Your objective >>
Update the data from the line that contains "You are a computer-use agent. The" through the end of the data, changing "Instruction" to "Command" and leaving everything else unchanged. Leave the pictures out of your output.
--- start Stored data ---
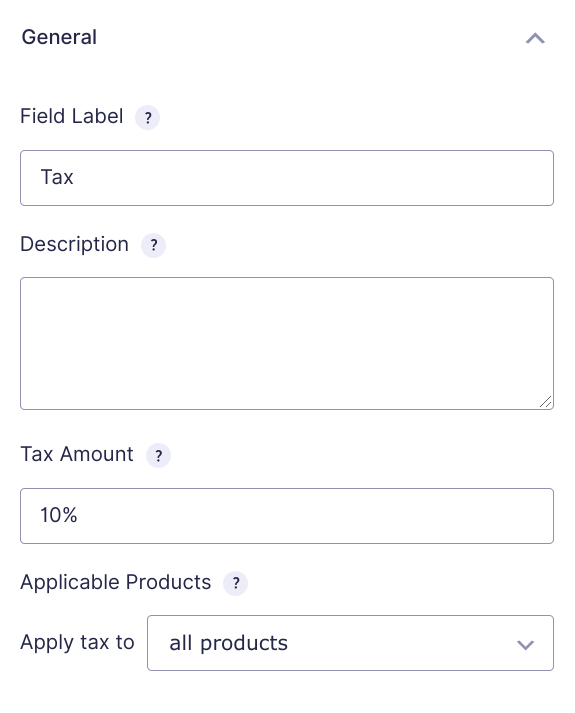Focus the Field Label input containing Tax

coord(287,178)
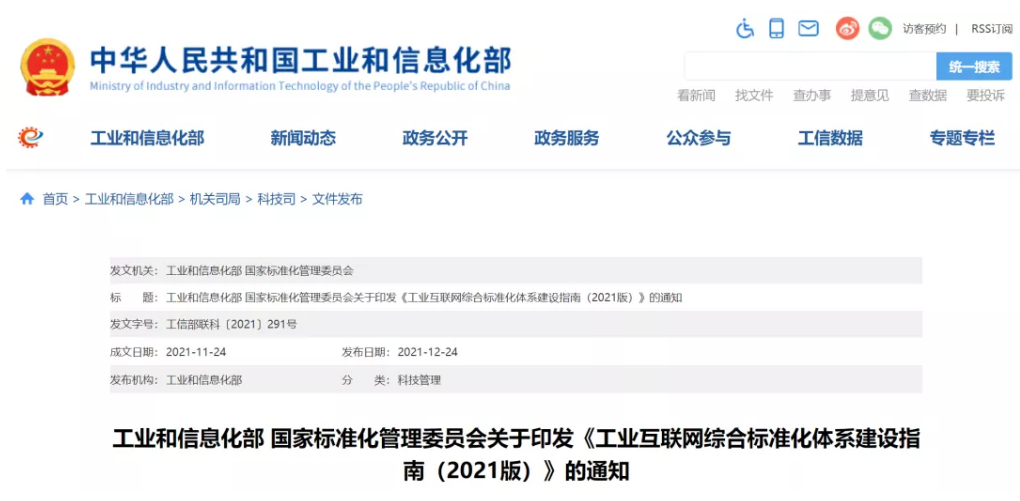The height and width of the screenshot is (501, 1020).
Task: Click the home icon in breadcrumb
Action: [27, 199]
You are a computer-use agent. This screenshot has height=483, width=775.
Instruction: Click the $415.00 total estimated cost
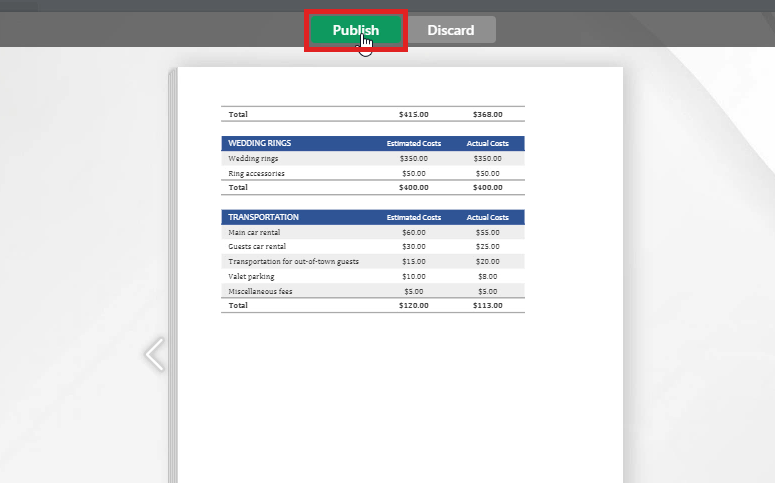tap(413, 114)
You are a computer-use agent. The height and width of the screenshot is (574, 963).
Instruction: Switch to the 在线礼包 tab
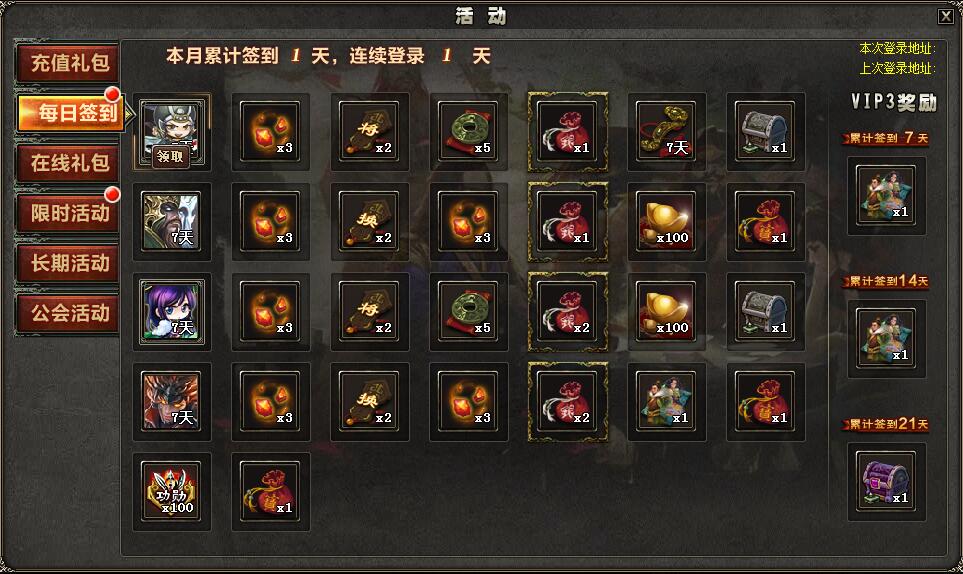(68, 163)
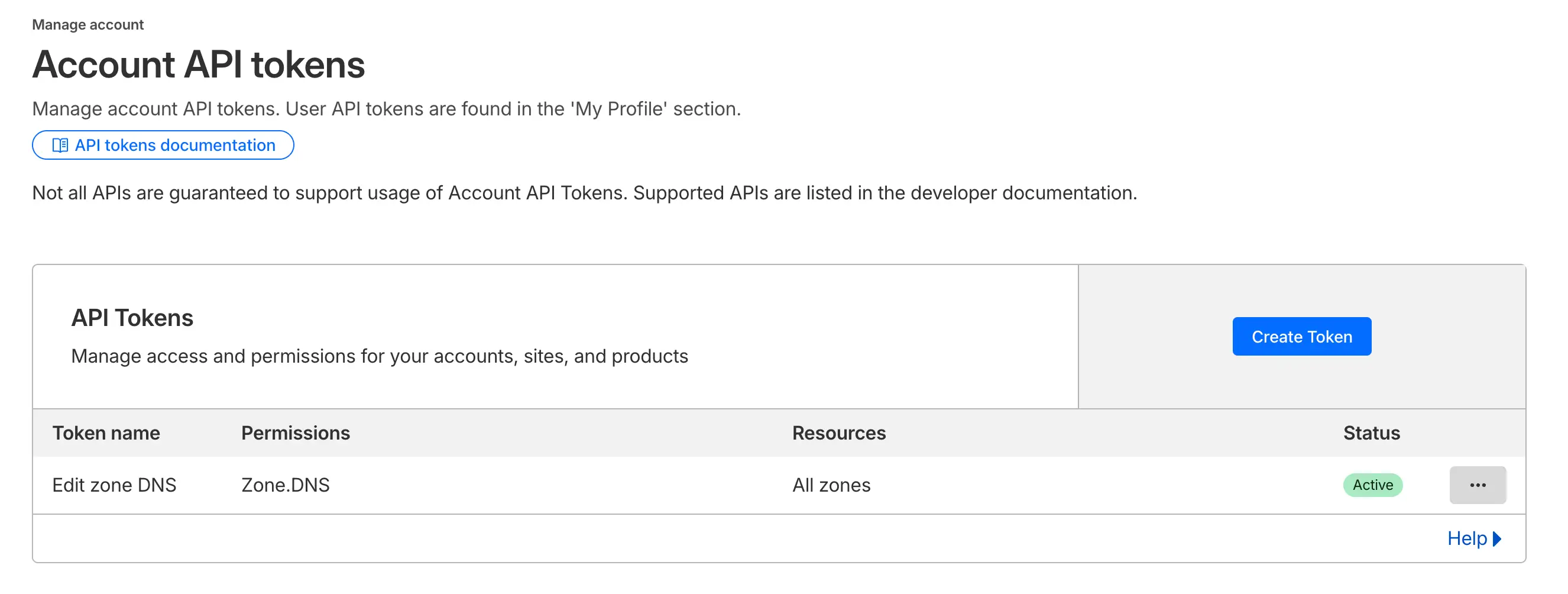Select the Edit zone DNS token name
Image resolution: width=1568 pixels, height=594 pixels.
tap(114, 485)
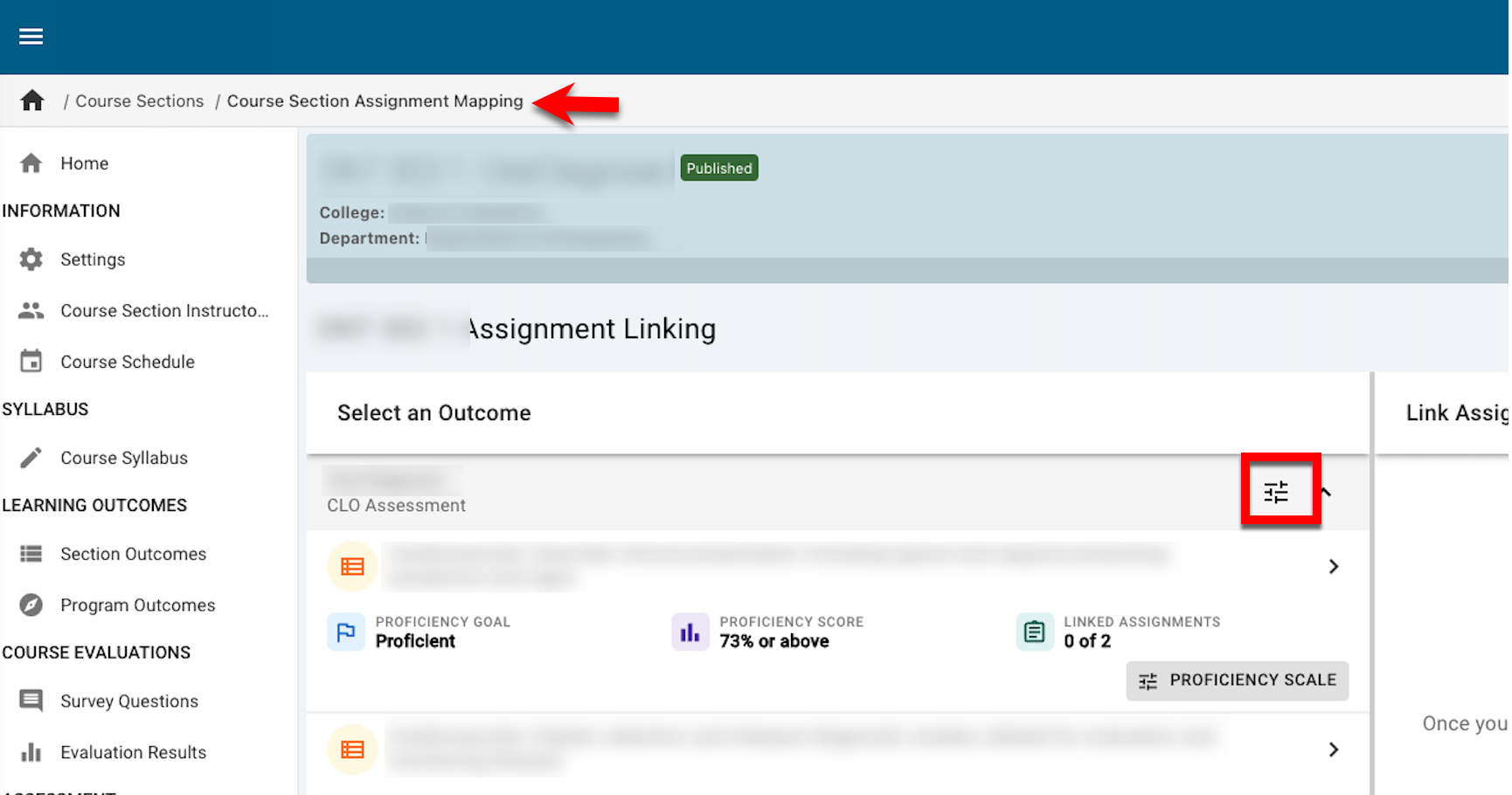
--- end Stored data ---
Result for this task >>
You are a computer-use agent. The height and width of the screenshot is (574, 963).
Command: Switch to the 在线礼包 tab
(68, 163)
Select the Edit zone DNS token name
Image resolution: width=1568 pixels, height=594 pixels.
tap(114, 485)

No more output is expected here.